White-throated magpie-jays are highly social and breed cooperatively. Unusually among birds, the female offspring stay in the group and help their parents raise future broods, while male offspring disperse. Therefore, groups generally consist of a dominant female, her lone social mate, and a number of retained female offspring who feed the dominant female, nestlings, and fledglings. However, dispersing males (floaters) have carte blanche to enter territories and accompany groups while foraging. Floaters may visit multiple groups in a day, and group males show little aggression to them unless the dominant female is fertile.

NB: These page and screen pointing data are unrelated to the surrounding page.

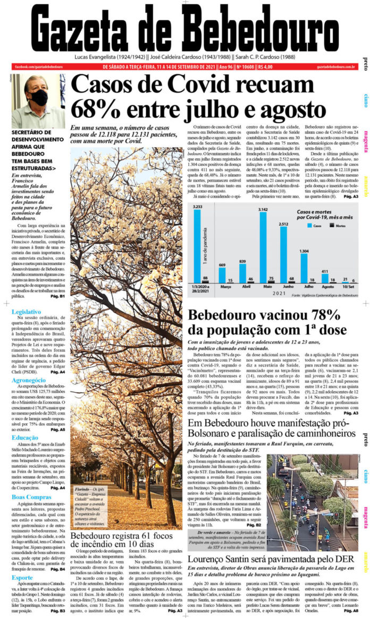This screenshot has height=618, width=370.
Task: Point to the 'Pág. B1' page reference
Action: (57, 296)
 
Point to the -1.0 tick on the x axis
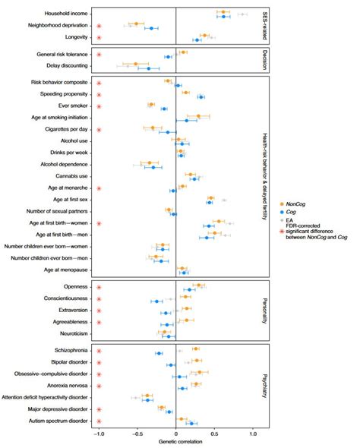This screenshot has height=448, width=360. (99, 434)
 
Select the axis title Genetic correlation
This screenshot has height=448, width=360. (176, 442)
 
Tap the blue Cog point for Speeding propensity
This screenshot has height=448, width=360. (201, 97)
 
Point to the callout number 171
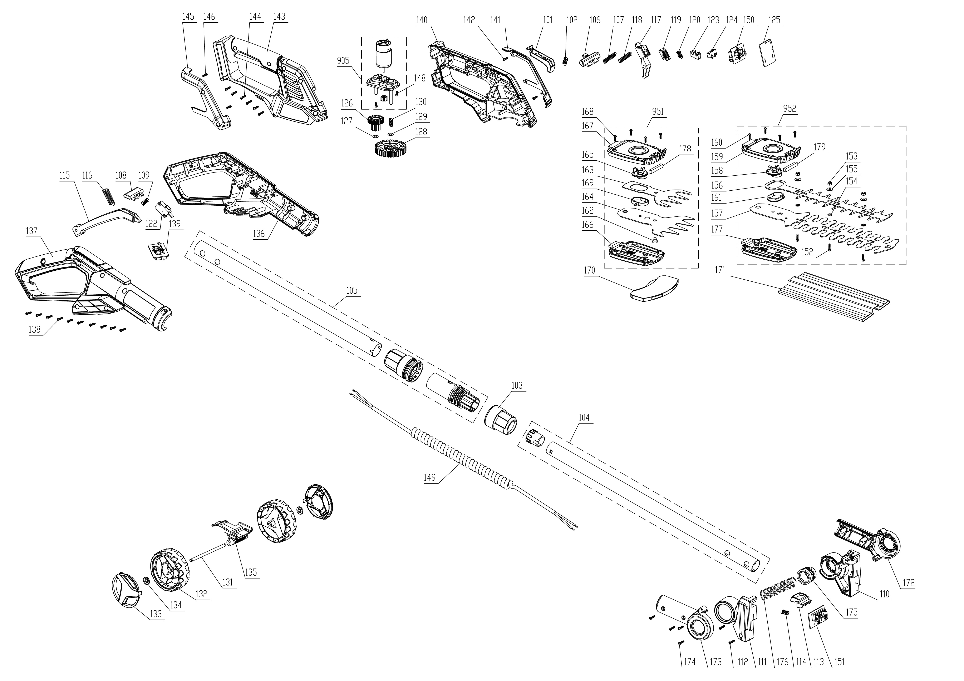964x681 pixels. tap(720, 270)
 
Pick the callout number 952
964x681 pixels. tap(789, 108)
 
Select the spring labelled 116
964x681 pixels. tap(108, 196)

Such a dynamic social scene lays the groundwork for a complex mating system. Dominant females are fairly faithful to their mates, but not entirely, with paternity going to both visiting floaters and to neighboring group males. Occasionally, a helper will start a nest of her own; she is not prevented from doing so, but the group will not help her unless the nest of the dominant female fails. In addition, helpers may act as brood parasites on the nests of their own mothers, laying eggs for the group to raise. Both sexes, therefore, compete for mating opportunities; males for a chance to pair with the dominant female, and females for the dominant position in the group.
Such reproductive skew within groups seems to have lead to the evolution of one of the more astonishing vocal systems in the bird world. Male magpie-jays can individually produce upwards of 60 vocalizations (probably many more), but they do so in an unusual context. When a magpie-jay of either sex encounters a low-threat predator or even an innocuous species such as a dove or guan, they may fly slowly and directly at the threat, calling loudly. In this context males may produce a wide range of chirps, whoops, pops, yells and clicks. One possible explanation is that because male magpie-jays do not defend any resources needed by females, their best opportunity to be noticed by females is during predator encounters, when groups must pay attention to conspecific alarm calls.